Quando passo sotto i lampioni che sfrigolano e sento il vento che schiaffeggia le mie guance, riesco finalmente a essere quello che sono.
Un viandante: colui che non sa quando è partito, ne quando tornerà.
Adoro far strisciare le suole sull'asfalto dei grandi marciapiedi, che mi appaiono infiniti e al tempo stesso maledettamente empi.
Passeggiando tra le crepe e le buche di questo storico ammasso di vite, spero, pregando intensamente il cielo, di incontrarti.
Magari avresti fretta e, con un triste sussulto, mi sfrecceresti accanto senza neanche poter pensare di guardarmi, lasciandomi solo intuire dalla scia dei tuoi capelli neri e dal profumo evanescente che, in realtà, ti senti morire e vorresti tornare a casa.
Non mi resterebbe altro che prenderti con gentilezza, per dare respiro alle tue iridi cristalline, e farti alzare lo sguardo, facendoti vedere come il silenzio della notte è un tesoro più prezioso del diamante di cui ti vorresti fregiare.
Oppure, potresti venirmi incontro con fare altezzoso, ostentando una ricchezza che non mi appartiene, con un nuovo accessorio scintillante e quelle calze che lasciano sognare quelli come me.
Io, però, da nomade malinconico, non lascerei mai che l'aura della tua maschera dorata mi intimidisca e ti darei prova di come un cervello può essere elegante anche coperto di stracci e senza capelli dorati.
O ancora, calpesteresti il mio bel marciapiede vacuo appesa al braccio di chissà quale omone dallo spessore di un foglio di carta, graffiandomi l'umore, gettandomi in un mare di odio e rancore, circondato da coralli taglienti di ignoranza e apparenza.
Probabilmente, non t'incontrerò mai, in questo mio viaggio infinito nel ventre del buio.
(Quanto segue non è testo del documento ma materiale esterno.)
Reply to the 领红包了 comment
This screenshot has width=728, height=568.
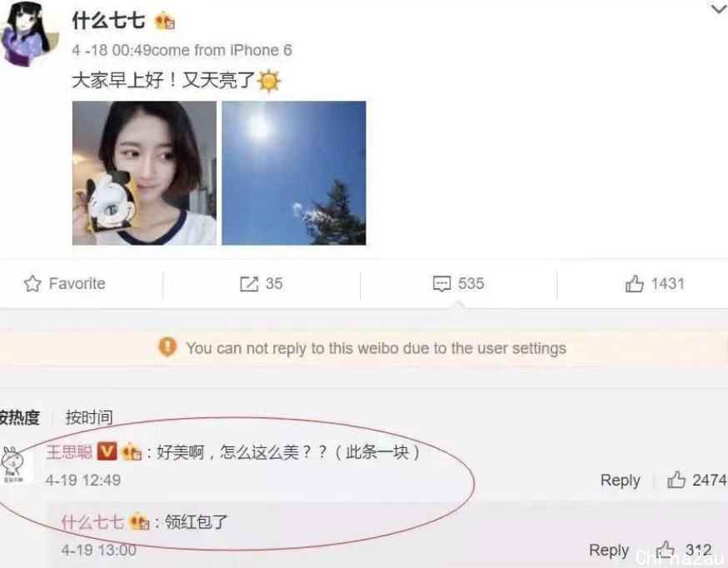pos(609,550)
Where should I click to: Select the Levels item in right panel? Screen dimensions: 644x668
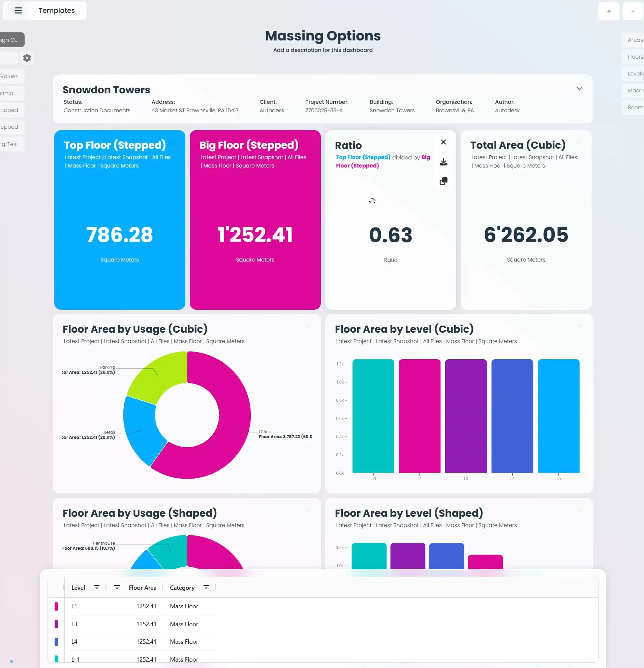tap(635, 74)
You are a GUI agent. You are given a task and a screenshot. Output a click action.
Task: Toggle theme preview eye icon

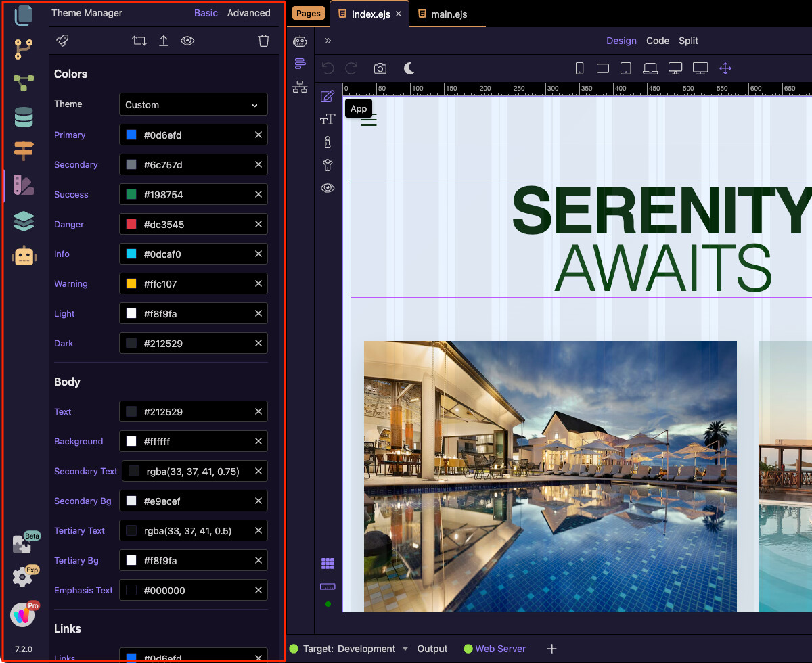point(187,41)
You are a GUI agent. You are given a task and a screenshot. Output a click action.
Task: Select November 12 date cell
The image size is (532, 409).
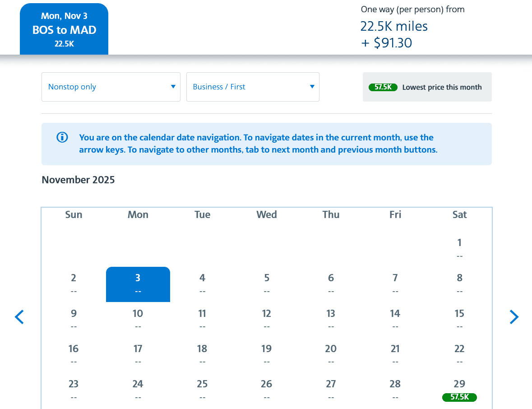tap(267, 319)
Nel frattempo però, potrei sempre incontrare qualche vecchia conoscenza, di quelle che ti mettono davanti ad un altro te stesso, diverso, vecchio o nuovo che sia, consegnandoti un gran carico di panico.
Potrei forse incontrare qualche mio compagno che, coinvolto nei stupidi drammi che la vita, di tanto in tanto, ci regala, tenga basso lo sguardo, senza chiedere aiuto a chi tende la mano ancor prima che sia richiesto.
Magari potrei vedere mia madre finalmente scappare, liberarsi dalle catene che la vita stessa gli ha lasciato, andare via in cerca di quei momenti che ha sempre sognato in tutti quei suoi libri, ma che credo di avergli squarciato, senza potermene rendere conto.
Magari, infine, potrebbe inseguirmi mio padre con lo stesso tram che desidero non prendere mai, gridandomi che dovrei camminare più velocemente o sognare con più forza.

Io intanto, continuo a mettere i piedi in fila, uno dietro all'altro, posseduti dal ritmo di una canzone che non ho mai ascoltato.
Sperando di cadere in una buca, trovando il tuo corpo e magari, anche la tua coscienza.